▶ [Task objective]
Among the lines of the records, find all that carry the word "window" and copy them.

[Pixel coordinate grounding data]
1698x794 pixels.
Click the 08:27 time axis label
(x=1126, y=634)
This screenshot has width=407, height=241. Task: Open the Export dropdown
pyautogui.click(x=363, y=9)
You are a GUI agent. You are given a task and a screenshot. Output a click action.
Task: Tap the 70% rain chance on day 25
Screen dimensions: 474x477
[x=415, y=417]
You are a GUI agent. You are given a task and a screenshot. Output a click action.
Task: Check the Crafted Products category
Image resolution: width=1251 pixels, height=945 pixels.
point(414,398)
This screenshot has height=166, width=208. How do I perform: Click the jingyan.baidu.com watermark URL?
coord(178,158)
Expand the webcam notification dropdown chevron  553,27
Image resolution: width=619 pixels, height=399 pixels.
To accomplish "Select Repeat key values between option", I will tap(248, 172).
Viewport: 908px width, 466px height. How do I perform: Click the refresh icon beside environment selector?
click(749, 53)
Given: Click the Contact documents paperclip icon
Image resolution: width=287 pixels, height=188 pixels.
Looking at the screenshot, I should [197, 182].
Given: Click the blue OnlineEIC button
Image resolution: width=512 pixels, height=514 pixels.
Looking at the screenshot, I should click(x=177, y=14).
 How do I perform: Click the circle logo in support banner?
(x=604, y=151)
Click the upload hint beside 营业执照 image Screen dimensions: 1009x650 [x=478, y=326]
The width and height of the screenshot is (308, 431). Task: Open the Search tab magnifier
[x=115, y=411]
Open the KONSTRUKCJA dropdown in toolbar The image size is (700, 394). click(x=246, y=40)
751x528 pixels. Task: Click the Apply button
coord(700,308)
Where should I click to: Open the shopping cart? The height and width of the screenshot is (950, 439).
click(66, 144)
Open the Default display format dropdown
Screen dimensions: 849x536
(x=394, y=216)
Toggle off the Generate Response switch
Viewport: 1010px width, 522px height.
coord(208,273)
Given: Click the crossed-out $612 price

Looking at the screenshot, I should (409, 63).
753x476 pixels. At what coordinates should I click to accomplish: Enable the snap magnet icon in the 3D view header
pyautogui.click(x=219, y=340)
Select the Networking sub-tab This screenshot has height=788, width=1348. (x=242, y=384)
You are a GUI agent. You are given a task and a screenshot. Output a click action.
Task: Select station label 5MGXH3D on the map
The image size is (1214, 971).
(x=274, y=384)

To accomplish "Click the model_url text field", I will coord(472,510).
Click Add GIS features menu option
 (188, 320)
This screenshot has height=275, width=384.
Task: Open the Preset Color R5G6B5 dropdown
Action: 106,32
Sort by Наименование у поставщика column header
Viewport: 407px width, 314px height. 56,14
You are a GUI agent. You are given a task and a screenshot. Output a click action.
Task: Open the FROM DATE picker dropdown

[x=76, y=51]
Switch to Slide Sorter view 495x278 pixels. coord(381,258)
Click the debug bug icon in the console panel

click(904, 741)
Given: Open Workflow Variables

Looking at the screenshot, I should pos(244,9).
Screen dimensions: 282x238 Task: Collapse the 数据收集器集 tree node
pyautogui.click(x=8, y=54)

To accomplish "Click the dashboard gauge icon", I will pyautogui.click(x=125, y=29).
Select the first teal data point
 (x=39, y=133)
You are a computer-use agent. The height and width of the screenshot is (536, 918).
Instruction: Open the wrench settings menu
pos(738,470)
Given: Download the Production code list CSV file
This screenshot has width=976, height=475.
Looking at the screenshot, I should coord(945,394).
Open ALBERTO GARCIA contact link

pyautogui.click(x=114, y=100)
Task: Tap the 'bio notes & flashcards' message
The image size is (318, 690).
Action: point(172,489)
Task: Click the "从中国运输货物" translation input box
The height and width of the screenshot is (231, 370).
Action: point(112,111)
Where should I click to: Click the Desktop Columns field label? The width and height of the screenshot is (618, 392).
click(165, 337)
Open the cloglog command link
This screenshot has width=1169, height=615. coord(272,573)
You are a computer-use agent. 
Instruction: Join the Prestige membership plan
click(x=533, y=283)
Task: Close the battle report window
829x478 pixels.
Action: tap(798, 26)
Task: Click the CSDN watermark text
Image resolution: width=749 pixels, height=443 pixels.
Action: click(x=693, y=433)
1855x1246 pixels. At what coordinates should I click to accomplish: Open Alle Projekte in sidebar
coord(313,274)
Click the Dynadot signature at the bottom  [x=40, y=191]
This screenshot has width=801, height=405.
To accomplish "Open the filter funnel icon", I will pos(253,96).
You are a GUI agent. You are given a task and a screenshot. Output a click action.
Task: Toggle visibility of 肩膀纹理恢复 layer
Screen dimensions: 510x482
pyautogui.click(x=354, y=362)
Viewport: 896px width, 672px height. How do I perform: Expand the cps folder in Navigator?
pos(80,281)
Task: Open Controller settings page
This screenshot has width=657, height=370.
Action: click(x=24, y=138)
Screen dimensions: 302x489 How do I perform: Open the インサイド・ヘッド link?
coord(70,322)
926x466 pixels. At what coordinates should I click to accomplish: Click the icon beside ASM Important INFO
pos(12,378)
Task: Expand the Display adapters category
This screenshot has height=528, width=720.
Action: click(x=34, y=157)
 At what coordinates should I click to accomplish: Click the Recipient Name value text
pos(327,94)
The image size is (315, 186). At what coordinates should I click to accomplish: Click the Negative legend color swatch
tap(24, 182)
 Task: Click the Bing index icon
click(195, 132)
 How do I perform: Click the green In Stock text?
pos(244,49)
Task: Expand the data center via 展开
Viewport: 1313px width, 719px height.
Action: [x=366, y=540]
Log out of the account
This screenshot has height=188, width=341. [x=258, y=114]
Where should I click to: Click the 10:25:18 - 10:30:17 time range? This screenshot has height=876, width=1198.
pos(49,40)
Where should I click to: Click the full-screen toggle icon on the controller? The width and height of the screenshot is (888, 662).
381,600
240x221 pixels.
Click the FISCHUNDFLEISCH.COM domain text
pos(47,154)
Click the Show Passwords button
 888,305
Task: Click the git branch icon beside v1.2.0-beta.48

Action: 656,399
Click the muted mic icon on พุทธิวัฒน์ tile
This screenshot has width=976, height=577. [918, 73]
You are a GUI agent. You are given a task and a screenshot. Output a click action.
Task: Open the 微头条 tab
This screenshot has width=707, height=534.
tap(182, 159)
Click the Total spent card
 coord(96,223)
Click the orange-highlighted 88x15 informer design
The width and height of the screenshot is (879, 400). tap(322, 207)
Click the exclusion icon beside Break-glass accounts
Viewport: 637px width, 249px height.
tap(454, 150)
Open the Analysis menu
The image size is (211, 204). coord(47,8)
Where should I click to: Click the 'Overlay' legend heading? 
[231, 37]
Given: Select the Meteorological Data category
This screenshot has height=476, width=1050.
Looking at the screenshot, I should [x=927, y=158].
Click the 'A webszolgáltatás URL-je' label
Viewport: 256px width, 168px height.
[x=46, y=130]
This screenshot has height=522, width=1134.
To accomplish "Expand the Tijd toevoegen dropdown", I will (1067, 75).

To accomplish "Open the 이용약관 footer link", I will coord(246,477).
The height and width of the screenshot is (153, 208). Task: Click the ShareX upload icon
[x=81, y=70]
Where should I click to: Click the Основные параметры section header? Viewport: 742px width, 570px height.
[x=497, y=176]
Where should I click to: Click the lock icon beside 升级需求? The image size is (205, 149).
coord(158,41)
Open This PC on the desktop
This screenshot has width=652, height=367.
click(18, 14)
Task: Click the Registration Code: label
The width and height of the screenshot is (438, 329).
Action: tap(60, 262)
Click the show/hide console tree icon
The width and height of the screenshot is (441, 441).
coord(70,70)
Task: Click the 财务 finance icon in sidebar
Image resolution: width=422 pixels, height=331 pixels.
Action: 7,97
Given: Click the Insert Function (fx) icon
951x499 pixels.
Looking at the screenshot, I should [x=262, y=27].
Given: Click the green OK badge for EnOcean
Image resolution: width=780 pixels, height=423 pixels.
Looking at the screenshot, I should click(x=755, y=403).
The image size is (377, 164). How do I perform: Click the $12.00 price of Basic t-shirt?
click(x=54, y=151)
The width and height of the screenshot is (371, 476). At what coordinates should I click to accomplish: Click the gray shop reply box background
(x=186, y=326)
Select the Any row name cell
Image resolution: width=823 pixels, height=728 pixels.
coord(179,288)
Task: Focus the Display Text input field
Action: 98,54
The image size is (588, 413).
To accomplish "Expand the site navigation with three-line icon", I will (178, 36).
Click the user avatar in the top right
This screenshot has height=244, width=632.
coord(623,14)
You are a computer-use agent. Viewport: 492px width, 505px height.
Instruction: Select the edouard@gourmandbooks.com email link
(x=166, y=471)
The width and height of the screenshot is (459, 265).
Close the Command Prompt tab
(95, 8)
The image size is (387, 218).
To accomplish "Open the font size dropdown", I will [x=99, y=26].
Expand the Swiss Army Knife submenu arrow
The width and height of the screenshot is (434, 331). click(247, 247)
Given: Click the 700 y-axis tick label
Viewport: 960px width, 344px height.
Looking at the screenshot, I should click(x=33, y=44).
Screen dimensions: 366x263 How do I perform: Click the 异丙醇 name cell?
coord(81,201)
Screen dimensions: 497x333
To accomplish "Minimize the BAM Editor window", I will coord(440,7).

▶ [Exercise solution]
Task: Close the battle report window
To accomplish "Minimize the BAM Editor window", I will coord(440,7).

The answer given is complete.